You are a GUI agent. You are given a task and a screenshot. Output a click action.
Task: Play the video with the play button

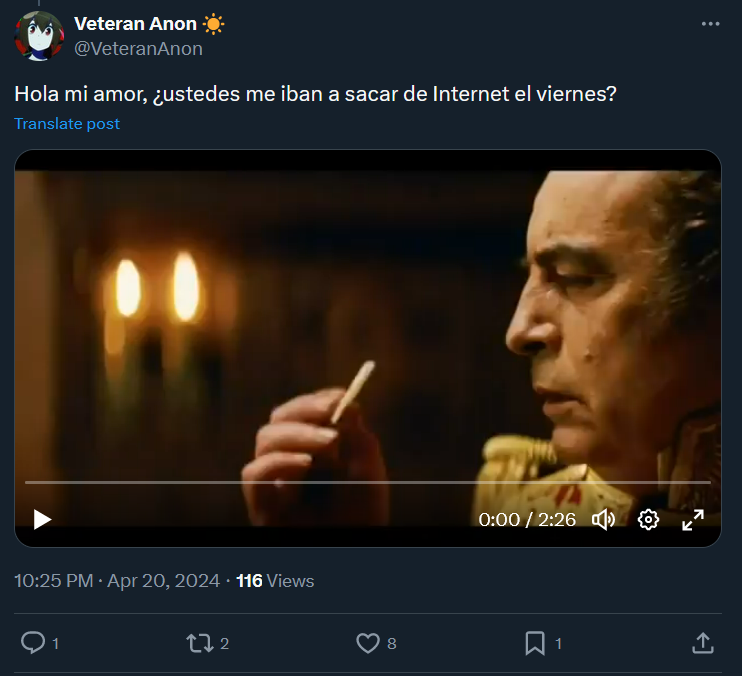click(42, 519)
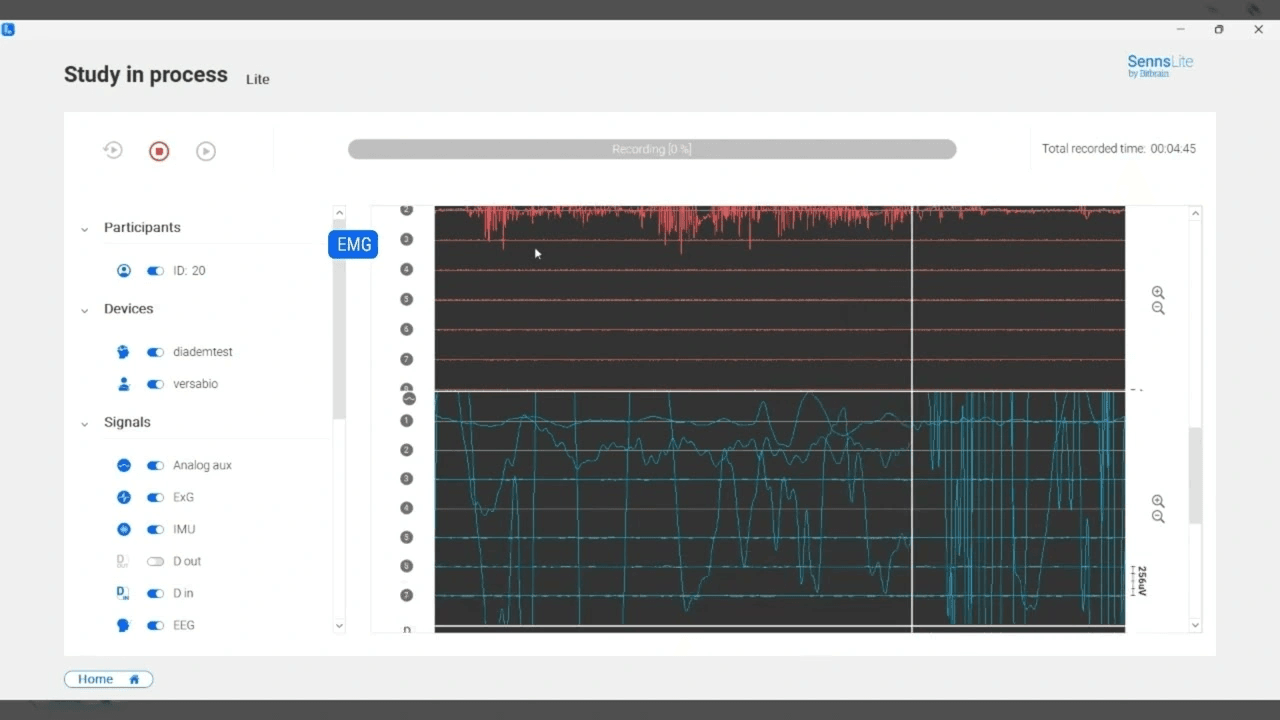Select the IMU signal icon
Viewport: 1280px width, 720px height.
click(x=123, y=529)
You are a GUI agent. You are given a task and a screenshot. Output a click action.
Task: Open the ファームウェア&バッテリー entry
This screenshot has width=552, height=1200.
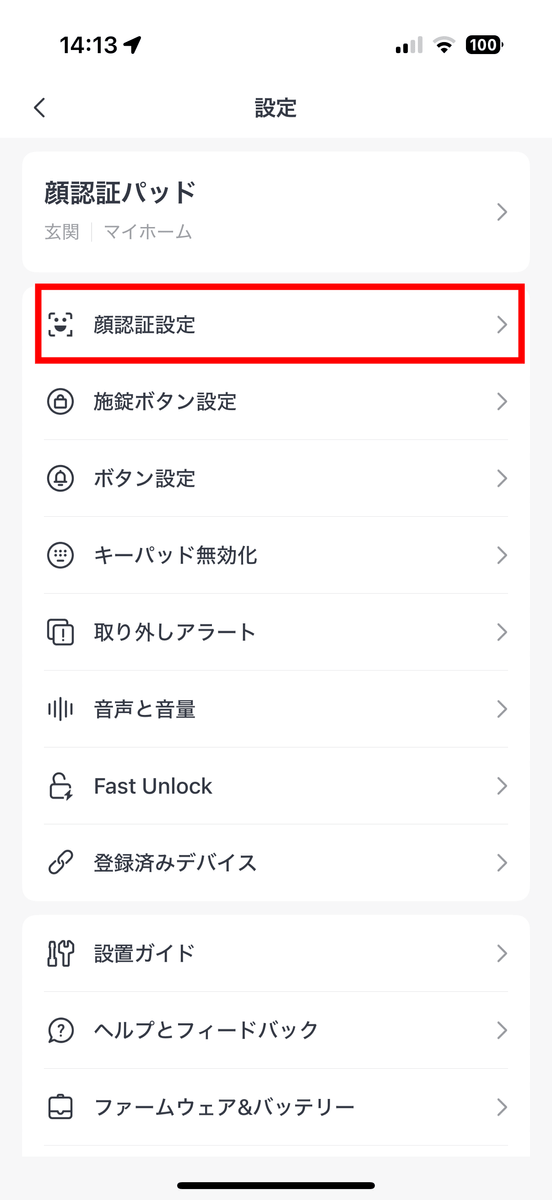click(276, 1107)
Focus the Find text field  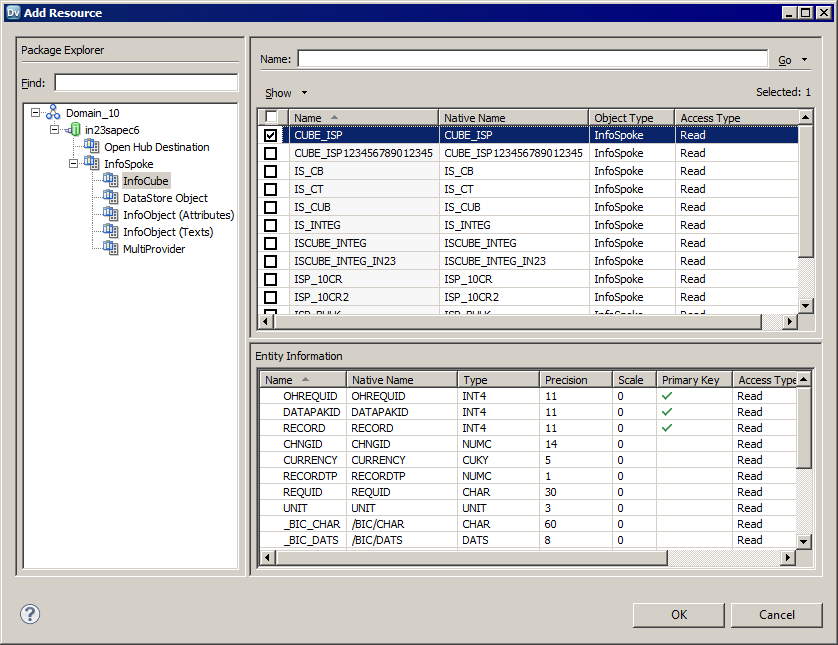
───
### [REQUIRED WORK]
Please transcribe all of the entries word for word, with the pictures left out.

### [ANSWER FOR THIS EXERCISE]
You are a GUI agent. You are given a task and a screenshot. Output a click action.
Task: Play the video with the play button

click(42, 519)
Select the IMU signal icon
Viewport: 1280px width, 720px height.
click(x=123, y=529)
You are a GUI agent. You are given a task and a screenshot. Output a click action.
Task: Open the ファームウェア&バッテリー entry
This screenshot has width=552, height=1200.
click(276, 1107)
Focus the Find text field  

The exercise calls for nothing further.